Introduzco la contraseña y abro la puerta, dentro está todo oscuro. No me atrevo a encender luces, así que avanzo a tientas apuntando con la linterna hacia el suelo. El escritorio de Paul se encuentra en una esquina, medio protegido por una gran planta de hojas delicadas. Nunca ha tenido un despacho privado, lo cual no es extraño para alguien que no soporta estar solo, y la producción de televisión es de esas empresas en que las oficinas no tienen tabiques. Me siento en su silla y dejo que los ojos se me acostumbren a la oscuridad. He venido muchas veces a estas oficinas a buscar a Paul para asistir a algún acto nocturno en la ciudad. He notado cómo, a mi paso, me seguían las miradas que me evaluaban como esposa del jefe. Solía sentarme en el borde de la mesa de Paul y tomarme una cerveza mientras esperaba a que acabara, aunque desde hace poco han puesto un par de viejas butacas de cine al lado y no utilizarlas puede parecer inapropiado.
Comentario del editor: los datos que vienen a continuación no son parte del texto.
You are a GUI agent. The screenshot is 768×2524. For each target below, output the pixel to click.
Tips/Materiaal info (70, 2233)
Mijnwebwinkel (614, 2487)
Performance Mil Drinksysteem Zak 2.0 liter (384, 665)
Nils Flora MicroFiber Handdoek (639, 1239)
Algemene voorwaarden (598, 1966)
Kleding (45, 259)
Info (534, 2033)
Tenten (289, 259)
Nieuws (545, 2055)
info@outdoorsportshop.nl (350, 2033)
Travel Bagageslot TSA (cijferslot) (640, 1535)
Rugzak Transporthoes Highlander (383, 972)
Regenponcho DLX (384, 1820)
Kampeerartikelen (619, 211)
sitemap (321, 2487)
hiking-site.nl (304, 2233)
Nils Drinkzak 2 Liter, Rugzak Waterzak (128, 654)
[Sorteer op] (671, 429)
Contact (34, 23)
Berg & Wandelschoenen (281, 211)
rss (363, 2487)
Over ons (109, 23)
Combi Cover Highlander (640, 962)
Paseo la linterna por encima de cada uno de los objetos del escritorio. Tiro hacia mí del tarjetero (Sergei es tan eficiente que guarda una copia en papel de los contactos de Paul) e inserto una uña lo más cerca que puedo de la G. Estoy al final de la F: Films Council, Floristería (Maynard’s), Forman Kate, Graham Melody. Esta última tarjeta la ha escrito Paul. Qué ironía. Archivó a su amante justo a mi lado. Tiro fuerte de ella para arrancarla, la doblo y la guardo en mi sujetador.
Abro los cajones de su escritorio y rebusco entre el caos de bolígrafos, grapadoras y contratos impresos sobre el papel azul claro distintivo de Forwood. Antes, cuando Paul y Lex empezaban y no tenían más que un cuartito en el centro de la ciudad, Paul me pedía mi opinión mucho más a menudo que ahora; tuvimos una larga discusión sobre el color del papel de Forwood, dudábamos entre el color de vitela antigua, el de pergamino y un azul lechoso. Ganó el azul lechoso.
Tú a lo tuyo, me digo a mí misma con decisión; no te distraigas. Quiero encontrar eso que Melody nunca firmó. Hay una postal de Jessie en el escritorio. Uno de sus cuadros apoyado contra la pantalla del ordenador. Sentada en la silla de Paul, las puntas de los pies apenas me llegan al entablado del suelo. Desde esta posición Paul alcanza a ver toda la oficina, como el amo de su reino, y ve lo que sucede en el callejón de fuera. El escritorio de Astrid forma un ángulo recto con el suyo en medio de la estancia. Astrid está de cara a Lex, que es para quien trabaja, pero desde aquí se la vería de perfil. Junto a la bandeja tiene una orquídea, unas flores de Bach para el estrés y un tubo de crema de manos cara puesto en pie sobre la tapa. Los cajones de Astrid están cerrados. Es la guardiana de los secretos de Lex. ¿Atendió en alguna ocasión las llamadas que Melody hizo a Paul? ¿Sostuvo el teléfono junto a su insolente pechera y le gesticuló a Paul con la boca un «es ella», con una mirada de complicidad?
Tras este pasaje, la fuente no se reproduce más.